Now in the list of ingredients the recipe calls for Cognac. Since I have never purchased Cognac for drinking, let alone cooking, I have no idea what grade or label will work best.

Any thoughts?

Also if I am unable to find chestnuts what should I use as an alternative?

~Jayson


----------



## boar_d_laze (Feb 13, 2008)

I like to keep a fairly inexpensive bottle of a drinkable cognac or cognac style brandy just for cooking; but I use it frequently so it's worthwhile for me to save money on the cooking cognac -- especially if the alcohol is flamed or boiled off.

Raynal (French,available at Trader Joe's), E&J XO (Californian, widely available) and Paul Masson XO (also Californian and widely available) are each less than $15 a bottle and cook extremely well. 

Hope this helps,

BDL


----------



## vohrtex (Apr 21, 2009)

I used the Raynal in a terrine and the rest of the bottle was drinkable, so I support BDL with that. There's lots of fresh chestnuts around in NYC, and canned is always available.

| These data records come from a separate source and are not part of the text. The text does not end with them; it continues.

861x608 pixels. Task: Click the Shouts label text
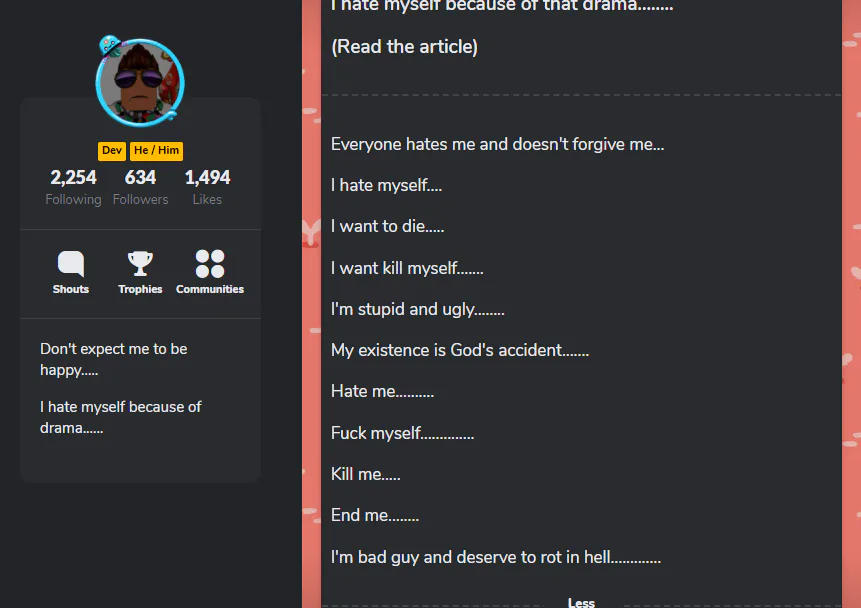pos(71,289)
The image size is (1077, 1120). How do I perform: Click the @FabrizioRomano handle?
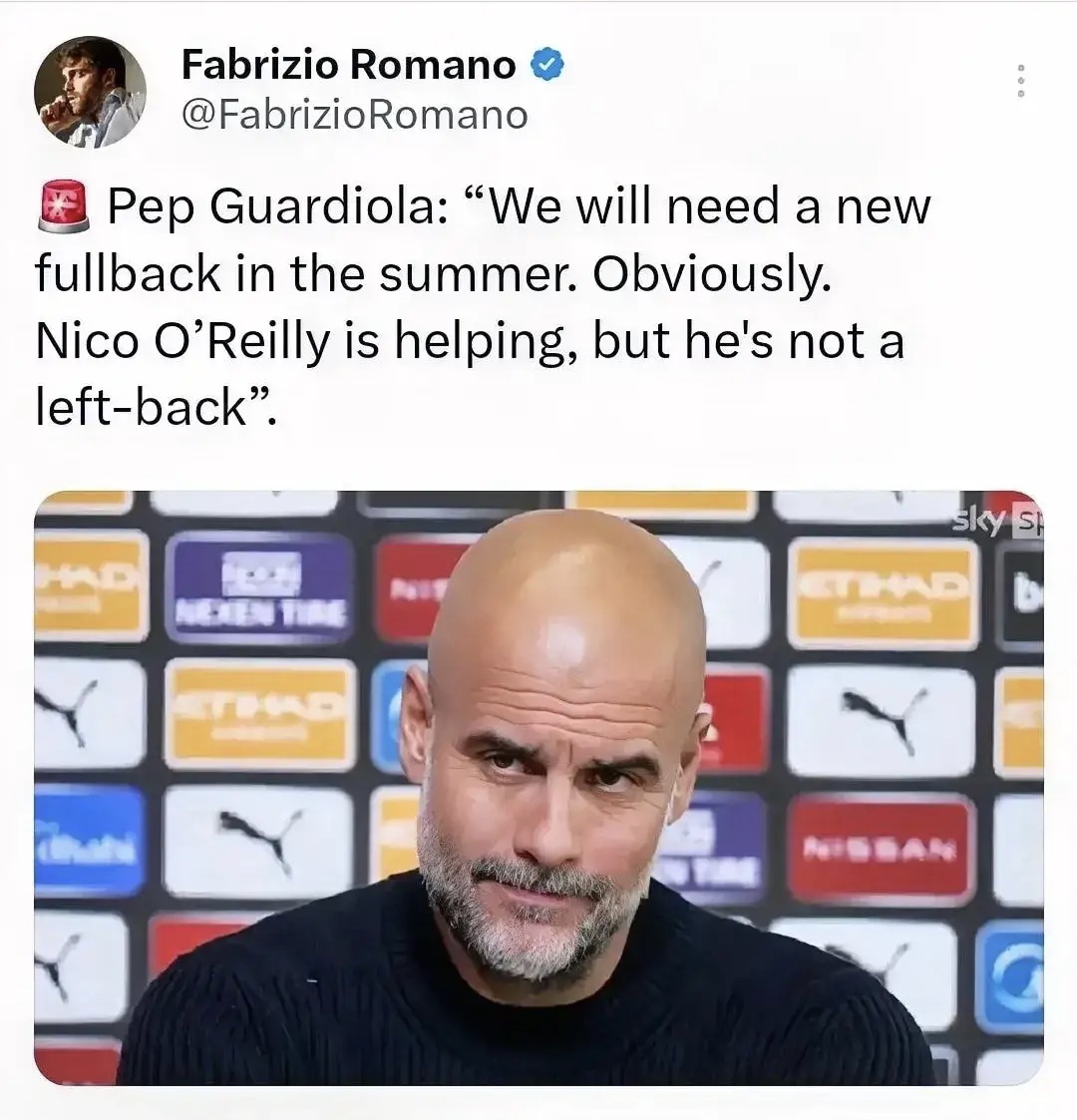[x=355, y=115]
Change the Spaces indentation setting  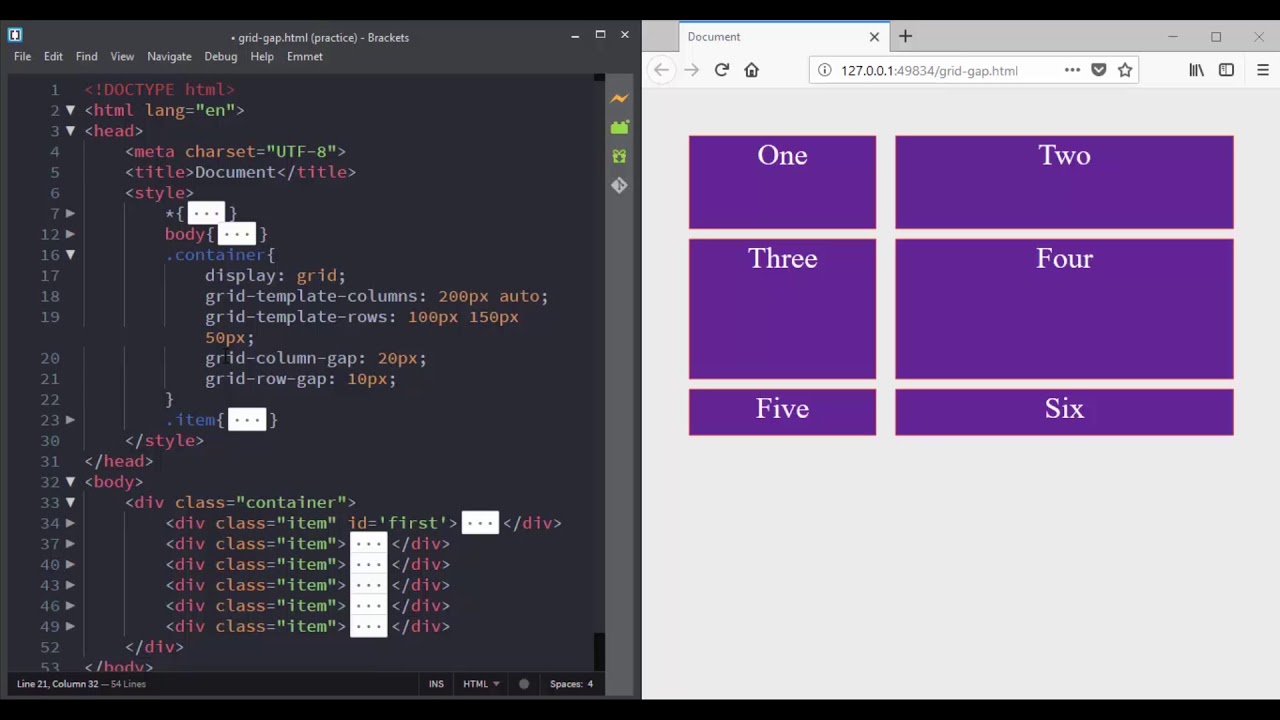pyautogui.click(x=571, y=684)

If I remember Minneapolis (via my wife's brain), try The Wedge Co-op on Lyndale.

-Matt


----------



## nicholas mann (Jan 31, 2012)

We use Paul Masson XO at the club for anything calling for cognac or brandy. Since your recipe is an au poivre style I suggest using it because the result is pretty great. We make an au poivre strip with it and it always comes out nice. Hope this helps and congrats on graduating from culinary school!


----------



## chef oliver (Dec 28, 2011)

to PieBird13:

It is the same as for cooking with wine - the better and higher quality alcohol you have, the better that food will be. Drinking principle - never drink shitty stuff, as well as never cook with it.

But when we are talking about COGNAC, it never can be shit, because COGNAC is the best brandy in the world! It is brandy made only in Cognac Area in France...so probably you want to talk about brandy....and in this case my first sentnence takes effect..


----------